Israel Palestine
The Israeli government on Monday withdrew the nomination of Dani Dayan — a former West Bank settlement leader — as ambassador to Brazil. Pictured: A woman holds a kites decorated with Brazil's national flag and the flags of Israel and Palestine in Sao Paulo, Dec. 2, 2012. Reuters/Paulo Whitaker

The Israeli government on Monday withdrew the nomination of Dani Dayan — a former West Bank settlement leader — as ambassador to Brazil, ending a seven-month spat with the Brazilian government. Brazil, which formally recognized the state of Palestine in 2010, had refused to accept Dayan as the ambassador because of his links to Jewish settlements in the occupied territories.

“Prime Minister and Foreign Minister Benjamin Netanyahu has decided to appoint Dayan as consul general in New York,” the Israeli prime minister’s office said in a brief statement released Monday.

The move is a marked departure from the stance previously adopted by Netanyahu, who had initially vowed to stand firm on Dayan’s nomination, even at the cost of souring relations with Brazil. Since he was nominated for the position in August, the Dilma Rousseff-led administration had steadfastly refused to accept Dayan’s credentials.

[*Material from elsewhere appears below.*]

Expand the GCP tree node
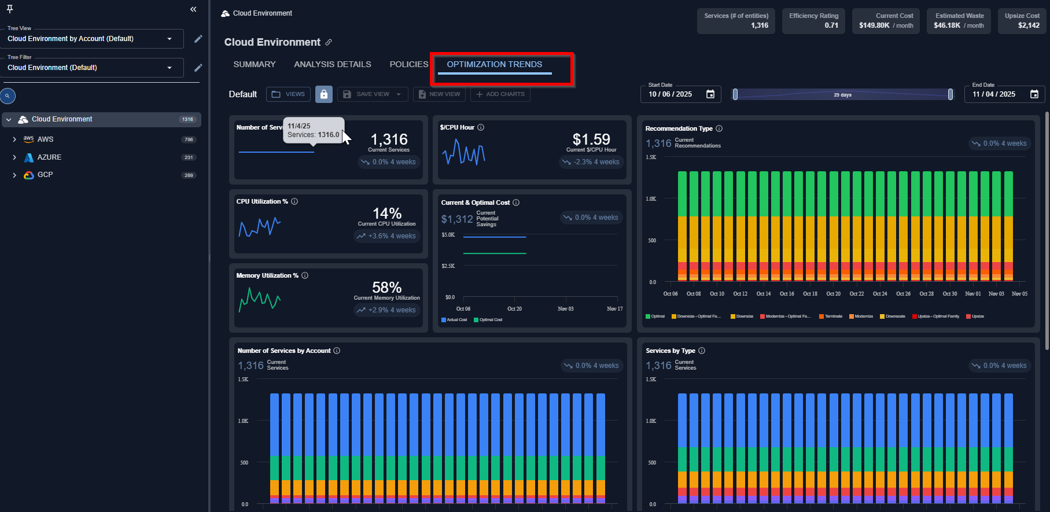 coord(14,175)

“I don't think that we folded. There was no choice,” Dayan, who himself lives in a West Bank settlement and is the former chairman of a settler council, reportedly told Israel's Army Radio when asked about the new appointment. “Those that did not want us in Brasilia, ended up getting us in New York, the capital of the world.”

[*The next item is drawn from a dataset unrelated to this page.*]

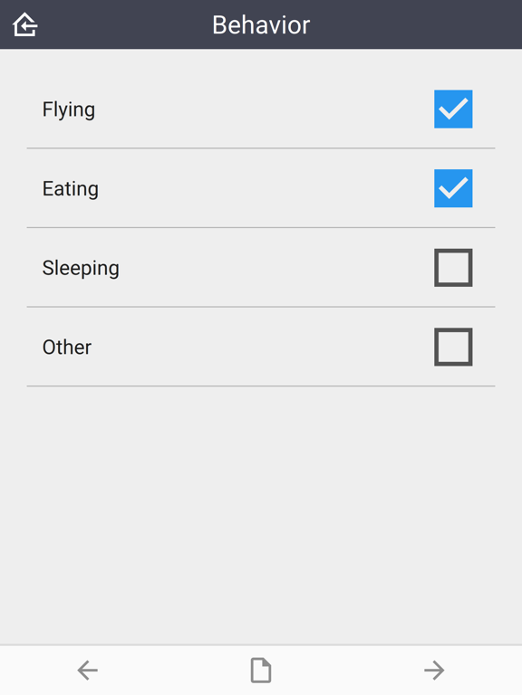Click bottom bar gap between back arrow and page icon

[x=174, y=670]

The occupied territories in the West Bank, which Palestine says should be part of its future state, have been held by Israel since the Six-Day War in 1967, in direct contravention of the United Nations resolutions 242 and 446, which call for the withdrawal of the Israeli military from the region and an end to expansion of Jewish settlements.

According to an estimate by Israeli nonprofit Peace Now, in 2015, construction of 1,800 housing units, including nearly 1,550 permanent structures, began in West Bank settlements. Of these, at least 32 houses were built on private Palestinian land.

Nearly 600,000 Israelis live in the West Bank and east Jerusalem.

The Brazilian government, on its part, has repeatedly called for the creation of an “economically viable, territorially contiguous and sovereign” Palestinian state based on the internationally recognized borders of 1967.